窓が少ないせいか建物の中は暗く、まだ日は出ているのに夜を思わせた。玄関に置かれた鯛の形を模した青銅の置物と目が合った。女中が慌ただしく部屋を出入りしている。背の高い女は廊下を進んで一番奥の部屋の前まで来ると、諏訪子を軽く一瞥して中に入った。諏訪子もそれに続いた。

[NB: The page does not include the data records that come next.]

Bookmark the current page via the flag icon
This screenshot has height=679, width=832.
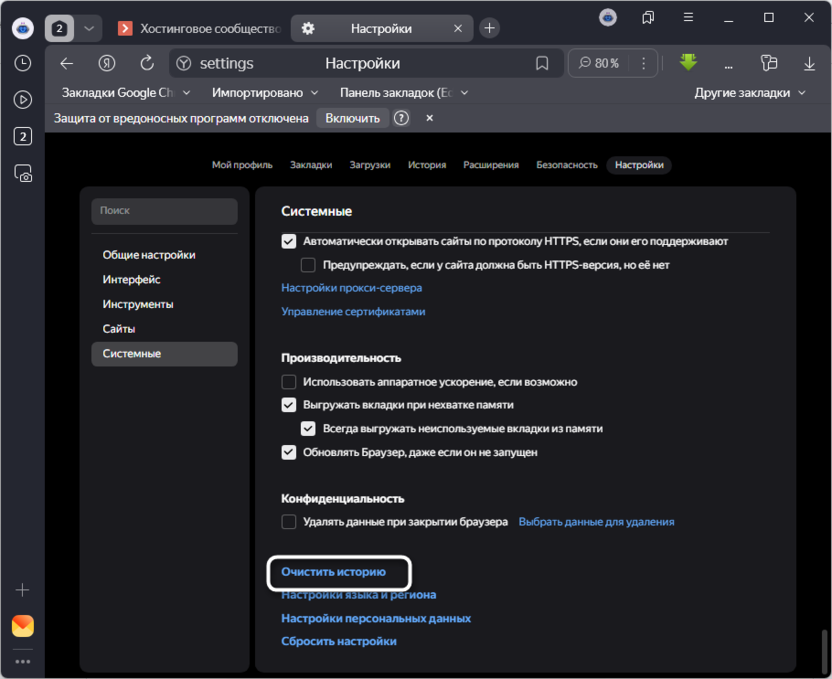click(542, 62)
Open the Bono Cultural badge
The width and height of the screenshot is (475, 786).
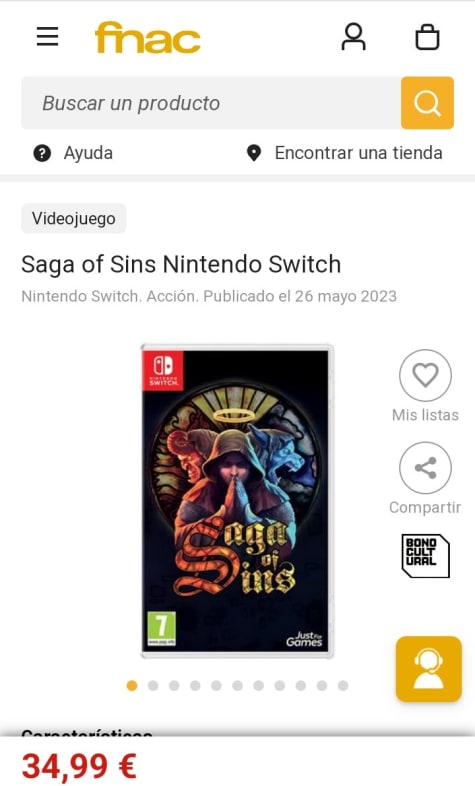pos(425,555)
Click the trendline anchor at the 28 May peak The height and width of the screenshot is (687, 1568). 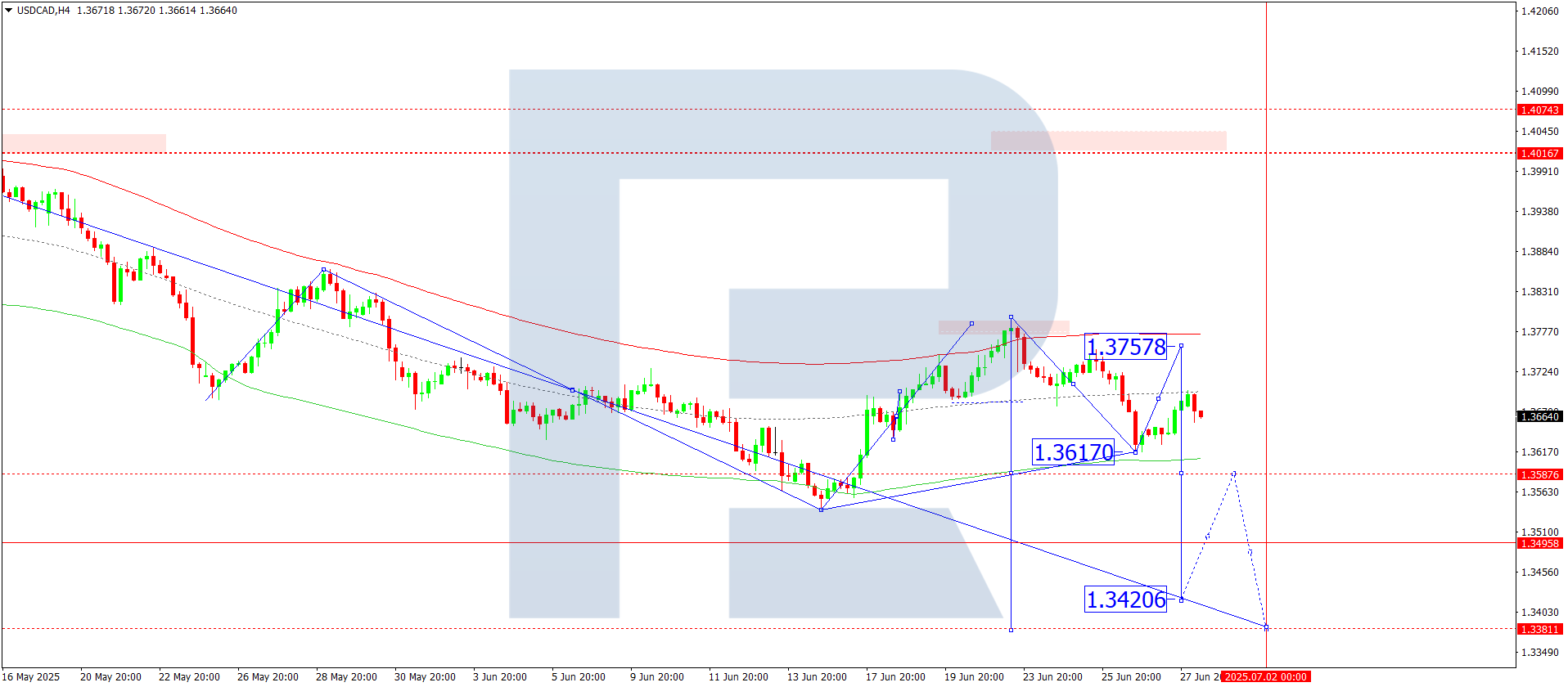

案内されたのは八畳ほどの和室だった。部屋には箪笥があるだけだった。女はお茶菓子でも持ってくいくといって席を立った。諏訪子は断ろうとしたが、既に出ていった後だった。諏訪子は傍の座布団を掴むと二つに畳み、それを頭へあてがってごろりと横になった。壁越しに笑い声に混じって男女の話声が聞こえてきた。話を聞くとどうやら巻煙草を、誰が一番灰を落とさずに長く吸えるか競争しているようだった。馬鹿馬鹿しいと思って、諏訪子はそのまま目を瞑った。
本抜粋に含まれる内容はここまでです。